Key issues: Coding, definitions, fairness
Payers know how many patients each physician sees, how intensive those visits are, and how productive they are. But most medical groups don't have a clue about anything but their overall patient loads. That is why medical groups increasingly are studying their RVUs, relative value units as defined by Medicare, to determine productivity.
The Medical Group Management Association (MGMA) in Englewood, CO, has just completed a four-year Physician Profiling Project that enabled 3,900 physicians in 71 participating practices to compare their clinical work profiles. "All of us like to know how we do compared to our peers," says Donna Burman MA, research database administrator for the MGMA project. "What is unique about this project is that we do it across all payers."
Burman and her colleagues calculated RVUs from CPT codes, which were provided by the participants. The data were reported according to smaller and larger practices, above or below 100 full-time equivalent (FTE) providers. Nurse practitioners, family practice physicians, and other specialists received reports comparing their RVU values to each other. In addition, the practices could compare overall values to those in each of the four participating states and the overall study population.
Within CPT ranges, a practice could learn whether its physicians' coding was weighted toward low- or high-end procedures. Within any given CPT range, reimbursement levels can vary significantly. "For example, family practice doctors would be able to see how many RVUs they had per FTE and how other practices compared," says Burman. The study did not indicate what the preferred level would be, she adds.
Accurate coding essential
MGMA hopes to develop physician profiling by RVU into a product available to practices with monthly or quarterly reports, says Burman. However, there is no target date for such a system.
At a February conference in Denver, physician profiling members discussed the lessons learned in the demonstration project. Some practices have implemented their own physician profiling based on various indicators and joined the project primarily to obtain national comparisons.
Gregory Angstman, MD, medical director of the Wabasha (MN) Clinic in the Mayo Health System, found that his clinic's physicians are highly productive. "The family physicians in the groups I'm responsible for are quite active clinically. In comparison to their peers, their productivity seems to be higher than typical. Yet you couldn't see anything that indicates they have a markedly different practice from their peer groups."
The profiling project made practices aware of what is necessary to gather complete and accurate information, as well as how to use the data. Burman and Angstman shared the following observations:
· Coding quality must improve to ensure reliable comparisons of physician work and adequate reimbursement.
In the MGMA project, several practices implemented coding training for providers, Burman says. "The providers would look at the data and say, 'That's not what I do.' We would say, 'this is what you're reporting,'" she says. For example, one practice coded office visits for established patients at the middle of the range: CPT 99213. Yet the five codes in the range represent different types or patients and visits, from one that doesn't require the presence of a physician to a comprehensive, 40-minute history-taking and exam appointment that involves a medical problem of moderate to high severity.
Disparities in coding can affect reimbursement as well as productivity measures, Burman notes. "If you want accurate profiles, you have to properly code what you do," she says.
· Participants in a profiling study must use the same definitions.
What is a FTE provider?
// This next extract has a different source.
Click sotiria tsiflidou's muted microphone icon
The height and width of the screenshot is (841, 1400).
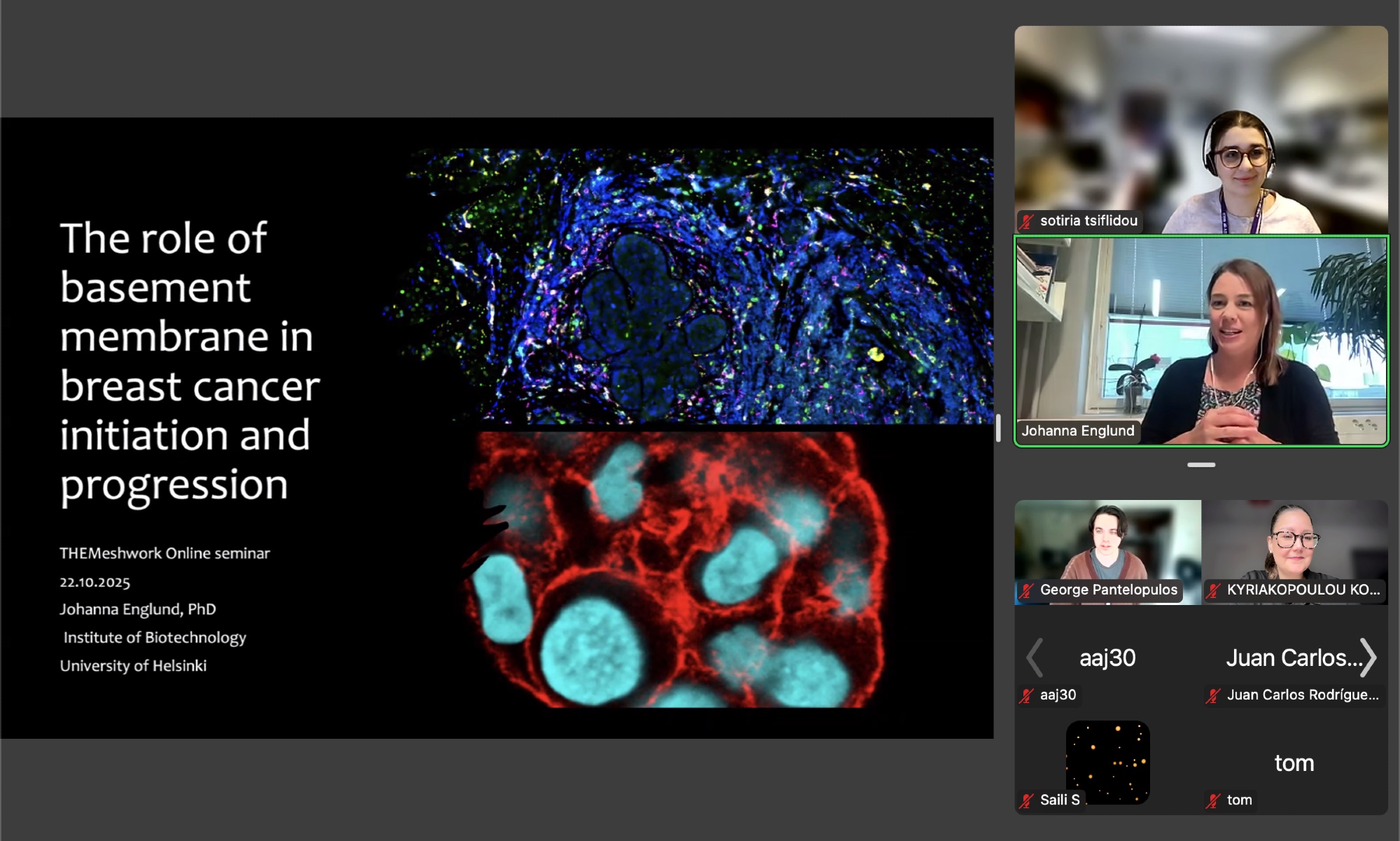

Practices may define that term differently, particularly when determining the value of a part-time provider. Is he or she working at .5 FTE or .8 FTE? For the purposes of the MGMA study, a FTE provider saw patients for 35 to 40 hours per week. Providers who worked more than that could not be counted as more than one FTE. If practices use different definitions, clearly their comparisons won't be valid, Angstman says.
· Physicians should examine their variations to determine differences in practice.
Using data effectively
Variations aren't necessarily bad, notes Burman. For example, one physician might subspecialize in a certain type of care or may have an older patient population. The MGMA project didn't include case-mix adjustment to account for differences in severity of illness among physician populations. "In order to find out about what causes the variation, you would need to sit down with physicians and talk about what they are doing differently," she says.
At Wabasha Clinic, while data collection is centralized, the different clinical sites analyze the information to set priorities, Angstman says. Individual physicians and teams of physicians and nurses develop improvement projects based on the profiling information. The indicators include flu vaccines, tetanus shots, mammograms, Pap smears, and cholesterol screening.
· Productivity profiling can be used to create an objective method of determining compensation.
Wabasha Clinic establishes a compensation pool each year and divides it among providers based on RVUs. Those units can be monitored electronically and provide an objective way to determine who has performed the most work, Angstman says. "Our physicians accept that [measure] as long as it's applied equally," says Angstman, who notes that RVUs aren't used to make judgments about the quality or effectiveness of physician performance.